Paste the capstone project requirements into a Word document. If they give you a grading rubric, assignment instructions, etc., paste it all. Try to think of a way to approach your topic that will enable you to easily fulfill all of these requirements.
Put two concepts together to create a project that is unique, meaningful, interesting. This is the secret: Don't choose one research topic, choose two! Students struggle when they choose a single topic and try to make an interesting capstone project just be researching it and writing something about it. That's a tough gig. It's much easier to put two related concepts together. Examples:
You are getting a business degree, so you write a capstone project about Servant Leadership and Overcoming Resistance to Organizational Change. These are to completely different concepts, but I bet you can find interesting articles about each of them and look for a way they go together.
You are getting a degree in English, so you write a capstone project about Shakespearean themes and the language used in popular modern films. Again, you can find a connection, and it is going to be interesting.
You are getting a degree in psychology, so you write a capstone project about Albert Ellis's "Rational-Emotive Behavior Therapy" and best practices in relationship counseling. You get the idea, right? It's just as easy to write about addiction and best practices in relationship counseling, or about relationships and best practices in addiction counseling, or Rational-Emotive Behavior Therapy and addiction. It will always be interesting if you put two topics together.
After choosing two concepts to relate/compare to one another, search a database of professional journal articles to see if you can find one that already has been written about these two concepts. If you don't find anything, try a Google search. If you still don't find anything, that's great because it means you are comparing two concepts that no one else has compared. That's great, and maybe it can be your topic.
If you do find an article that compares your two concepts, check to see if it is interesting and if you understand it. If you like this article, use it as your starting point for the capstone project. Write a few paragraphs about the most important ideas in that article.
Then look for other articles about your two topics. Write a paragraph about each article, and gather all the information as a cluster of paragraphs in your word document. Cite the author in parentheses every time you write a paragraph about an article.
When you have written a lot of paragraphs about articles that give good information about your topics, you'll start to see what is useful about comparing/relating these two topics.
Go Back to the Capstone Project Requirements
Now you know the two topics you want to explore together, and you know what is useful about comparing/relating them. Now check your capstone requirements and grading criteria, and write an introduction that includes a summary of what will be included in the project. Be sure that this summary makes it obvious that you are going to fulfill all requirements.

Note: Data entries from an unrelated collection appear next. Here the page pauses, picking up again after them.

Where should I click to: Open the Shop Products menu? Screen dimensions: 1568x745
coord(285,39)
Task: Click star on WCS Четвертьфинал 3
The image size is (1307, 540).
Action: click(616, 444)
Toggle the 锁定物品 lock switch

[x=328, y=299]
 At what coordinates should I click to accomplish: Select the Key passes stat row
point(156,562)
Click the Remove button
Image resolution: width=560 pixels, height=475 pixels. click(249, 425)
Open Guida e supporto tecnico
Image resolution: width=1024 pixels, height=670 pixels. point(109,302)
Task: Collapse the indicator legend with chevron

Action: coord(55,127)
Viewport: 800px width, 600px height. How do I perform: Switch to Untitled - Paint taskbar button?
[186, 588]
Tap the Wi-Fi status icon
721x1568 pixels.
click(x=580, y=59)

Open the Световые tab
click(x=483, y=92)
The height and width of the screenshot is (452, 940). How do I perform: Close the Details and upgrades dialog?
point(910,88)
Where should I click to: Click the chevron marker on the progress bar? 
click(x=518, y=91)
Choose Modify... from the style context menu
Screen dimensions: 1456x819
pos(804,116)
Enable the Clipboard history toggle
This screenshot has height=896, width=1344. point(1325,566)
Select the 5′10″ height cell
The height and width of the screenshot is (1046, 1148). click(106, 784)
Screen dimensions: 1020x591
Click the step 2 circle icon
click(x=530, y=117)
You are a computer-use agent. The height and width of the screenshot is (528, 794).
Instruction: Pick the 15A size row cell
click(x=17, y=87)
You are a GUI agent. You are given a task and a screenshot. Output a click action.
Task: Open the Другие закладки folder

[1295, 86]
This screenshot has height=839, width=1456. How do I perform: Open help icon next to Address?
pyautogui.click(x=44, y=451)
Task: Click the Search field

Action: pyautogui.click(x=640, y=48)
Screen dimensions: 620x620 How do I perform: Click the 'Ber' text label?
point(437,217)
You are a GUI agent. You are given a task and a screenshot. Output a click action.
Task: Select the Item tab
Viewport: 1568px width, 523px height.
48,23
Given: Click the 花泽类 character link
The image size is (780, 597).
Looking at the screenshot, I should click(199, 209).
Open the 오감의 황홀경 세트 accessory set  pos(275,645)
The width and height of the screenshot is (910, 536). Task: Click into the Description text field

Go to the end and write a conclusion that reflects on the useful and meaningful ideas that you gained by comparing/relating the two topics. Make sure the conclusion also reviews the parts of the project that fulfill the requirements from the project instructions. And that's it! If you offer meaningful ideas and fulfill all requirements in the Capstone Project Instructions, everyone will agree: you learned what you were supposed to learn and earned this degree.